In water electrolysis, hydrogen is produced by electrochemically splitting water molecules (H2O) in an electrolysis cell. This includes an anode and a cathode placed in an ion-containing electrolyte, typically an aqueous alkaline solution with 30 percent potassium hydroxide (KOH). The anode and cathode are separated from each other by a gas-tight, ion-conducting diaphragm membrane. When a current is passed through the cell, gaseous hydrogen is produced at the cathode, and gaseous oxygen is produced at the anode. To achieve the necessary production capacity, a number of cells are connected in series to form a module. Larger systems can be made up by connecting several modules together. The electricity needed to drive the reaction can be drawn from the electricity grid, or produced using renewable sources.
Scaling down steam reformers
Smaller-scale steam reformers, with production rates in the order of 20-200 Nm3/h are available from some manufacturers (see for example: www.h2gen.com). These rely on a similar catalytic reaction as the big industrial steam reformers, but are more compact, and have a modular design which means that several units can be linked together to increase the capacity incrementally, if required, at a low cost. H2Gen, for example, claims that thanks to their turn-down capability and potential for installation in series, its HGM series generators are an economic way to produce 27 - 1350 Nm3/h hydrogen for on site use.
Other steam reformer designs for smaller scale generation - less than 400 Nm3/h - rely on systems such as autothermal reforming (ATR). This employs a different, bi-functional catalyst, that drives both an exothermic partial oxidation reaction, as well as an endothermic steam reforming reaction, to produce hydrogen gas. (see text box: The right reactions). The hydrogen gas produced is then purified using a small PSA system. Like other steam reformers aimed at smaller scale users, ATR plants can be very compact and multiple units can be installed if higher hydrogen capacity is needed.
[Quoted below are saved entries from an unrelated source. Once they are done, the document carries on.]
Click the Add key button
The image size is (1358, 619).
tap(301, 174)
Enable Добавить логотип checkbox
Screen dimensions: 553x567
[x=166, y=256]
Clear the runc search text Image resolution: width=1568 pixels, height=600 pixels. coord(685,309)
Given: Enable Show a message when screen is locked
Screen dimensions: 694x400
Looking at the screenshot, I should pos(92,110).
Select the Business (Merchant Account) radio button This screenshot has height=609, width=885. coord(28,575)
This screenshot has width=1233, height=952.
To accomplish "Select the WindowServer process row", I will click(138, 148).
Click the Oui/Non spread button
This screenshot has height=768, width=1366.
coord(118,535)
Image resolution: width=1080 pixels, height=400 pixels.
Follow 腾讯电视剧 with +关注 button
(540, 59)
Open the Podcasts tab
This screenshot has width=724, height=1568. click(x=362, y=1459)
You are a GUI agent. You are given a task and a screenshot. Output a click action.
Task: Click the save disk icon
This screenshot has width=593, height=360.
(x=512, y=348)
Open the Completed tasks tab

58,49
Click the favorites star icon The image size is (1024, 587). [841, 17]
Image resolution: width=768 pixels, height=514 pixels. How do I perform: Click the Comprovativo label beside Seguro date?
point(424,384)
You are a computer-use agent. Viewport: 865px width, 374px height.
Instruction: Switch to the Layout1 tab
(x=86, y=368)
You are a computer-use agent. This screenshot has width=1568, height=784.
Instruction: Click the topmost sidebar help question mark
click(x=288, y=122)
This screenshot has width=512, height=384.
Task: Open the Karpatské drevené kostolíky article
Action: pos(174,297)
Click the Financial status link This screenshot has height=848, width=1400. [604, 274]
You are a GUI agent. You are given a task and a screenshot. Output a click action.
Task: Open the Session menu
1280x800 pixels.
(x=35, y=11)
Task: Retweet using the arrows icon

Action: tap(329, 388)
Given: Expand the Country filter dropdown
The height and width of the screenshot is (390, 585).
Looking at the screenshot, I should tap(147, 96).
Thanks to new designs, modern hydrogen plants are more efficient than ever, and customers are now more likely to be able to source a plant better suited to their particular needs. But in environmental terms, challenges remain. There are not yet any commercial-scale systems available that are completely non-polluting and that don't rely in some way on fossil fuels. The current steam reforming process, for example, produces carbon dioxide, a greenhouse gas that contributes to climate change. Even if the hydrogen is made by electrolysis, the power/electricity used is typically generated from fossil fuels, with a similar CO2 effect. The $quot;holy grail$quot; would be to develop a renewable technology, for example, photochemical hydrogen production using solar power. Small scale projects, like CUTE, are a good start - but there is still a long way to go to reach the goal of carbon-neutral hydrogen production on a large scale.
Users large and small
Volumes are normally expressed as normal cubic metres per hour (Nm3/h). Purities are expressed as percentages of pure hydrogen, so that 99.995% purity indicates that 0.005% of the volume consists of molecules other than hydrogen. Typically gas companies analyse for impurities such as CO, CO2, methane, oxygen and nitrogen in amounts greater than 50 parts per million (ppm). The total energy consumption for the various generation methods is measured in terms of natural gas equivalents (NGE), calculated by comparing how many Nm3 of natural gas is required to produce a Nm3 of H2 gas. The most efficient processes have total energy consumption values of less than 0.5 NGE.
Large-scale users, such as refineries, typically require hydrogen generation in the order of 10,000 to 200,000 Nm3/h. Small scale users, including pharmaceutical manufacturers and float glass producers, require anything up to 10,000 Nm3/h.